I queried a prominent Amerindian historian in our area (my mother-in-law), Dr. Mary Jane Warde, and she checked with her Osage friends before emailing back:  
"Another friend, Louis Burns, discusses it in his History of the Osage People. He is 91, a sweetheart and an Osage elder who grew up cowboying in Osage County and went on to be a geography professor. He and one of his grandfathers traveled the old Osage trails in a Model T noting the routes and camping places, what the names are and why. He says the West Shawnee Trail followed an old Osage trail, and you can usually trace their routes because they always went along the valleys on the left hand side of a creek or river with the current at your back."

If this is true, portions of the West Shawnee Trail are hundreds of years old - certainly something worth remembering and marking in our relatively new state!  While I find it frustrating that Oklahoma has failed to preserve some of its most interesting pre-statehood history, I also recognize the opportunity to investigate some history on my own, which is both enjoyable and rewarding. I know I'm not the only historian who would like Oklahoma's sections of the Old Shawnee Trail to land on the National Register of Historic Places. 


  1. This looks incredible and I look forward to future adventures on abandoned cattle trails. Legend has it, that if you listen close on a moonless night, you can sometimes hear them moo.

  2. Dear to my heart, and timely. I love what Mann did in 1491 by giving us an understanding of a populated, active pre-Columbian America.

    I've been talking with locals about "the old road to Wahsatch," referred to by Wilford Woodruff in his journals from the 1870s, especially in one story in which he navigated the road during a terrible storm which arose when he was three miles south of the town now bearing his surname. (I also happen to live three miles south of Woodruff, but his road would almost certainly have been off to the east a little.) WW was a Mormon polygamist leader who used to hide out from the feds in my neck of the woods and wrote about the road from modern Rich County to Wahsatch in Echo Canyon (the eventual popular way to the Salt Lake Valley). I've chatted with people who now own the land upon which the old road would have gone, and have plans to try to find it and reconstruct it via GPS points.
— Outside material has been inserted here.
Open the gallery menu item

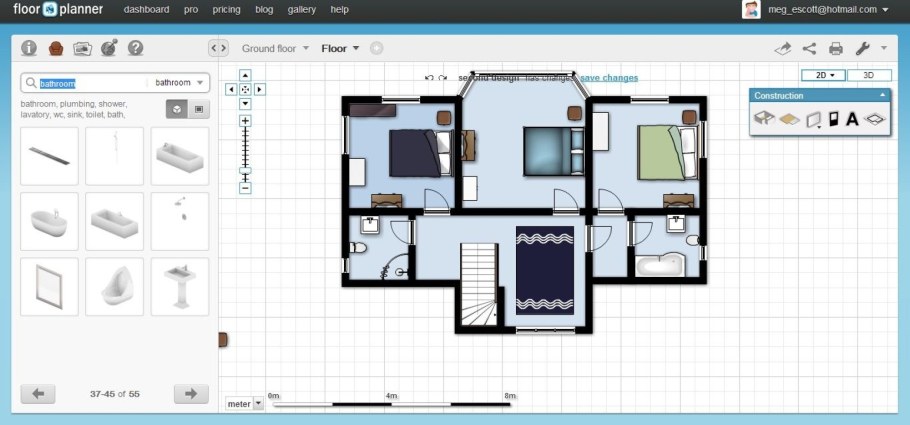(x=301, y=9)
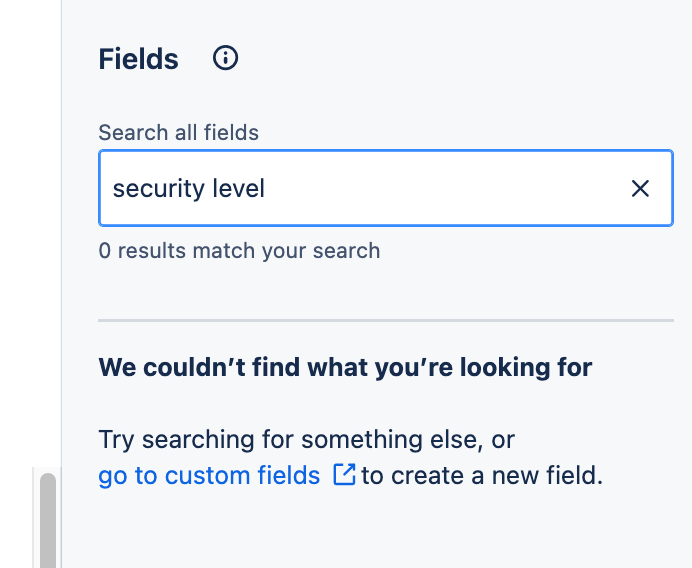Click the info icon beside Fields heading

pos(226,58)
  3. If you do a blog on it, I promise I'll read it. You mention that his late 19th century writings refer to the road as "old" already - do you know how old it is? Was it made by some of the first pioneers? A buffalo trace? A local tribe? I'm very interested.

    I thoroughly enjoyed Mann's book; the year it came out, I'm fairly certain I demanded that as a Christmas present from my parents, and then proceeded to cite for grad school papers. I could have used a little more focus on North America's networks, but I realize that's very geocentric of me, and far more is known about the expansive South American and Meso American civilizations.

  4. Bing Maps actually has a much better aerial of the area. It actually looks like you can see a trail through the forest to me that could indicate a path:


  5. Thanks so much for suggesting Bing. My post has been updated (and improved).

  6. Came here from Emily Post. I will be back... often. :)

  7. I am interested in your research, however I am more interested in the East Shawnee Trail. I live in Sedalia, MO and we(a local group) are trying to prove that indeed cattle were driven to Sedalia along this trail from Texas. There are accounts of a large herd 250,00 cattle coming here in 1866. However local historians are trying to disprove that. Do you have information that may help us out.
    Thank you

    1. Linda, The NPS has opened for comments on this issue. Only about 55 days left to let them hear your views. I'm with you. I live on the Shawnee Trail in Texas and they are doing away with it!

  8. Are those wagon ruts in rock? Did the rock form after the ruts or was it from use?